Il primato del gioco d’attacco
Certamente condizionata dalla lunga pausa per la quarantena del calcio, dall’annessa ripartenza non omogenea in tutti i campionati d’Europa e dai turni a eliminazione diretta in una sola partita, questa Champions può comunque lasciare un’eredità tattica nuova, indicativa della strada presa dal calcio moderno: il primato del gioco d’attacco, praticato mettendo in conto il rischio di subire gol. Bayern e Psg ne sono perfetta espressione, su sponde formalmente diverse ma sostanzialmente simili. Hanno meritato l’approdo in finale, anche se l’Atalanta ha davvero sfiorato il confine tra la storia e la leggenda. La Champions attuale non sembra prestarsi al monopolio tattico, né all’egemonia di una squadra per un lungo periodo. Ma i punti di contatto tra le due finaliste sono filosoficamente evidenti: pensano sempre al gol. Quello chiesto alle due squadre dai due allenatori tedeschi, Flick e Tuchel, è un calcio tutto proiettato nella metà campo avversaria. Potrebbe segnare una frontiera dalla quale sarà difficile tornare indietro, perché dall’era del tikitaka orizzontale e del possesso palla ipnotico si è entrati forse definitivamente nella filosofia dell’occupazione della metà campo avversaria col maggior numero possibile di giocatori. Né il Bayern, né il Psg possiedono l’esclusiva del brevetto, che ad esempio anche il Guardiola post tikitaka e Conte teorizzano ormai da anni, però la interpretano con adesione convinta al principio e soprattutto con calciatori particolarmente adatti, grazie alla loro tecnica superiore.

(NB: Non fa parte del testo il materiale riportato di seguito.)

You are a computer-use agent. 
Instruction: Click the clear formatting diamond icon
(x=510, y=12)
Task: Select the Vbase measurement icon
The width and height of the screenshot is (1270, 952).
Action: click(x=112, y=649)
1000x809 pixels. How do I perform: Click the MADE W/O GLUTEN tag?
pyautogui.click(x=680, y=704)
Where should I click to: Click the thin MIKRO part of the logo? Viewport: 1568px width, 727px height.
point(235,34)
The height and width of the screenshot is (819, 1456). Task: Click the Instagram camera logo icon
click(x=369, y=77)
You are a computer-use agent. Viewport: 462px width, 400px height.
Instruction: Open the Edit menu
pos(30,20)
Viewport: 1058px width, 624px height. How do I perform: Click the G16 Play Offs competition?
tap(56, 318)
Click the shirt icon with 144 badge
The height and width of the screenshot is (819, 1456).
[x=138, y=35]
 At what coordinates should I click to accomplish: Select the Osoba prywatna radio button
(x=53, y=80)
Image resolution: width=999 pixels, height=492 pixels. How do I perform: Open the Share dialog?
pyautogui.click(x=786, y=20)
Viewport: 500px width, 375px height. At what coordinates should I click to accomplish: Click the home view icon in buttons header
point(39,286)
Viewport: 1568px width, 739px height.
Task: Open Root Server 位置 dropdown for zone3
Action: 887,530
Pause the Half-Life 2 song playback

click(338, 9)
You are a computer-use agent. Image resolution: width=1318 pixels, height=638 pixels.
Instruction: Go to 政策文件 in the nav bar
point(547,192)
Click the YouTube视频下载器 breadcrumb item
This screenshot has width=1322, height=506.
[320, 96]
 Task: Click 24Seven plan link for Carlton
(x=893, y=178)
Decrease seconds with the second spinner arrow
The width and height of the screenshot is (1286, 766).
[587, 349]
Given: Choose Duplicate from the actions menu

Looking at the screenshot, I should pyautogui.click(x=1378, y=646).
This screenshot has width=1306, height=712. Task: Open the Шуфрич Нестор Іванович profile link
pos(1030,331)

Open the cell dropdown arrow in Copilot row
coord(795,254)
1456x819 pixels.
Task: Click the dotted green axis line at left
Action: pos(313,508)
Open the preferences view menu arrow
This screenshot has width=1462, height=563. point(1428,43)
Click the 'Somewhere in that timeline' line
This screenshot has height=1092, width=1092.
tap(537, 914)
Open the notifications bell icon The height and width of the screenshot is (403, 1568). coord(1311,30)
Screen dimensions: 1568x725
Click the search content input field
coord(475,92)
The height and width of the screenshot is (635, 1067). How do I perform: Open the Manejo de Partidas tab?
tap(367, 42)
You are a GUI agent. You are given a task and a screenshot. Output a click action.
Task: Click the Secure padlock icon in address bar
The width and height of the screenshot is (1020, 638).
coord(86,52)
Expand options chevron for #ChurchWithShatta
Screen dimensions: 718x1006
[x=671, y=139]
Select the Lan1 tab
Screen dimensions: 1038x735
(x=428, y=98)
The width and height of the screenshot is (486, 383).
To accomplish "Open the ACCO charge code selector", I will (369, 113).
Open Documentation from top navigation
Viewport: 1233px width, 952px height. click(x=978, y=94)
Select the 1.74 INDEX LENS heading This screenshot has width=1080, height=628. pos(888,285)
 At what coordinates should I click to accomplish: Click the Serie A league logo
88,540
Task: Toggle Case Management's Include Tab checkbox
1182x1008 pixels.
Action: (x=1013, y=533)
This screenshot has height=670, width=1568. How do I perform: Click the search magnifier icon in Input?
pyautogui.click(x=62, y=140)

Bayern: obiettivo segnare un gol in più
Anche l’inizio della partita col Lione, come il primo quarto d’ora di quella col Barcellona, ha dimostrato la peculiarità del gioco del Bayern: sapendosi concreto e alla lunga capace di triturare sul ritmo le altre squadre, accetta spesso l’uno contro uno in difesa, perché la priorità è mettere in perenne inferiorità numerica le difese altrui. I suoi giocatori hanno quasi tutti un’esperienza internazionale tale che le difficoltà della partita non li impressionano mai. Col Barça hanno segnato subito, ma subito hanno anche incassato il pareggio e rischiato lo svantaggio: li ha salvati il palo e ci sono analogie con i pericoli scampati contro il Lione, col gol che si è divorato Depay e con lo slalom di Toko Ekambi, al quale è mancato solo l’ultimo sigillo sul palo. Ma l’imperturbabile Bayern non si è scomposto, tanto sapeva di avere nella metà campo del Lione tre trequartisti che possono sfondare dalle fasce, come Gnabry, Müller e Perisic, un centravanti di grande praticità come Lewandowski e un incursore come Goretzka. La vera differenza rispetto alle consuetudini radicate nel calcio per mezzo secolo è però rappresentata dai terzini, che attaccano contemporaneamente, diventando ali in senso stretto e addirittura interni di centrocampo. Gli assalti simultanei di Davies a sinistra e di Kimmich a destra smantellano il dogma dei terzini che salgono a turno. Se la sfrontatezza paga, ovviamente, è perché si tratta di giocatori dalla straordinaria facilità di corsa e dall’atletismo senza molti paragoni nel calcio. Per Davies un pallone perso nella metà campo avversaria non è un dramma: porta immediatamente il pressing e lo recupera o nella peggiore delle ipotesi rinviene su chi sta scappando. E’ la sintesi di un’impostazione generale che Flick ha assecondato volentieri: le partite possono anche finire 8-2, perché l’idea è di fare comunque un gol in più degli altri. Il Lione non è riuscito a segnare per merito di Neuer e per scarsa efficacia al tiro. Ma la partita, invece che 3-0, sarebbe potuta finire tranquillamente 4-2.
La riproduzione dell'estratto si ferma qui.